ASCO 2026: Urinary Tumor DNA-Guided De-Escalation of Systemic Immunotherapy in Extensive Very High Risk NMIBC

(UroToday.com) The 2026 American Society of Clinical Oncology Genitourinary (ASCO) Annual Meeting, held in Chicago, IL, will host the Kidney and Bladder Cancer - Posters. Dr. Yunkai Qie presented Abstract 4593: Urinary tumor DNA-guided de-escalation of systemic immunotherapy in extensive very high-risk non-muscle invasive bladder cancer (NMIBC).

With the emergence of systemic immunotherapy for NMIBC, several large randomized trials, including CREST, POTOMAC, and ALBAN, have evaluated prolonged treatment strategies in patients with high-risk disease. However, the benefit of extended systemic therapy remains heterogeneous and may come at the expense of cumulative toxicity. In this context, investigators evaluated whether urinary tumor DNA (utDNA) negativity after complete response (CR) could support safe treatment de-escalation in patients with extensive very-high-risk NMIBC (VHR-NMIBC).

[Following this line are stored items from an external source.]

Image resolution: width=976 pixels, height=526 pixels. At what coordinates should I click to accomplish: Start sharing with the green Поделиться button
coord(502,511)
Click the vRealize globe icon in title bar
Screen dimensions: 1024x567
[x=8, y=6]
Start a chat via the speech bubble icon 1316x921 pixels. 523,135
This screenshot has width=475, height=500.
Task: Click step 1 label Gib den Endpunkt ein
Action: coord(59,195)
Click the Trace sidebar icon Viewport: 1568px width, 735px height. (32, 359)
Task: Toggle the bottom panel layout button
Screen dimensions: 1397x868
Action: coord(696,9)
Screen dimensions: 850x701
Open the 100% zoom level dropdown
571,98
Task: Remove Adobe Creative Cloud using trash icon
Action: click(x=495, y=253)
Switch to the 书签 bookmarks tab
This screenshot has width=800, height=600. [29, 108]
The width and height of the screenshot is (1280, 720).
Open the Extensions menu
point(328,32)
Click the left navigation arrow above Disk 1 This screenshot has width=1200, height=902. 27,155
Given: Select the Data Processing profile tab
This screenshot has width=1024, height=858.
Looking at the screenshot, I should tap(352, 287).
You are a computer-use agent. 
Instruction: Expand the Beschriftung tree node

This study included patients from a prospective cohort with extensive VHR-NMIBC who achieved CR following treatment with the PD-1 inhibitor tislelizumab combined with low-dose paclitaxel. After CR assessment, selected patients underwent low-coverage utDNA testing as part of routine clinical decision-making. Patients with negative utDNA status completed three additional treatment cycles followed by planned discontinuation of systemic therapy and were categorized into the utDNA-guided de-escalation group. Patients who continued treatment beyond this point comprised the longer treatment-exposure cohort.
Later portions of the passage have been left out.